Country facts

  • Total population: 10.9 million
  • People displaced by conflict: 460,000
  • Rank in Human Development Index: 185 of 189

IRC response

  • Started working in Burundi: 1996

Crisis briefing

Burundi is a landlocked country in the Great Lakes region of Africa. The IRC has provided critical support in the country over the past two decades and continues to assist the most vulnerable today.

What is the situation in Burundi?

Following large-scale protests and an attempted coup in 2015, hundreds of thousands of Burundians fled the country to neighboring countries, including Tanzania, Democratic Republic of Congo, Uganda and Rwanda.
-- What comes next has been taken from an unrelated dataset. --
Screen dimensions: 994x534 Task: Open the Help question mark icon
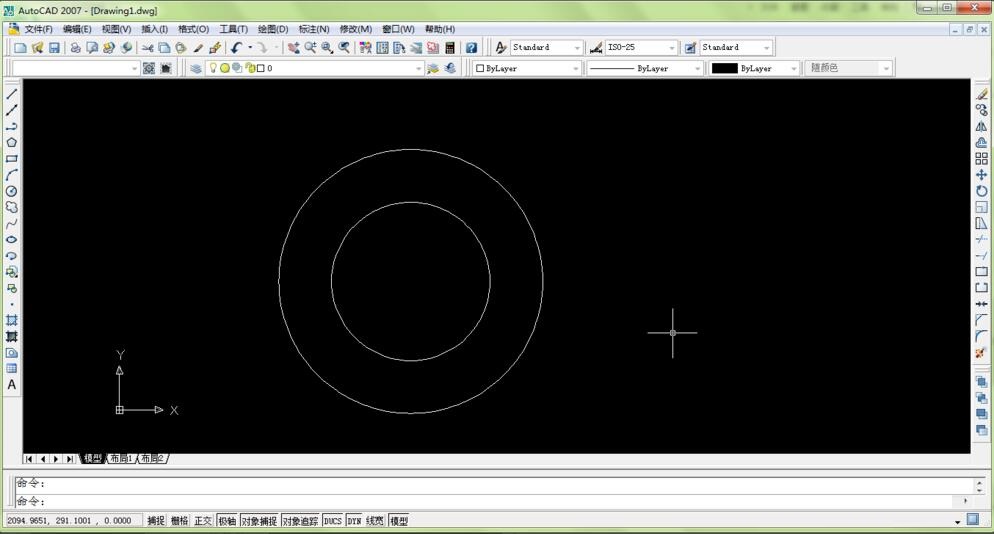coord(471,48)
These countries are hosting 344,000 Burundian refugees.

In recent years, more than 55,000 Burundians have chosen to come back to their home country on a voluntary basis and 116,000 more are expected to arrive in 2019. Returnees and host communities face a number of obstacles such as poor access to basic services and livelihood opportunities, especially in rural areas, and lack of civil status documents. These movements also exacerbate pressure on scarce resources available in communities and cause land disputes in particular.  

Currently, more than 72,000 people are living in five camps in east Burundi and in need of humanitarian assistance to survive. All told, 1.7 million Burundians are in need aid.

Cases of violence against women and girls remain underreported due to social and security constraints and continues to be a daily reality for the most vulnerable.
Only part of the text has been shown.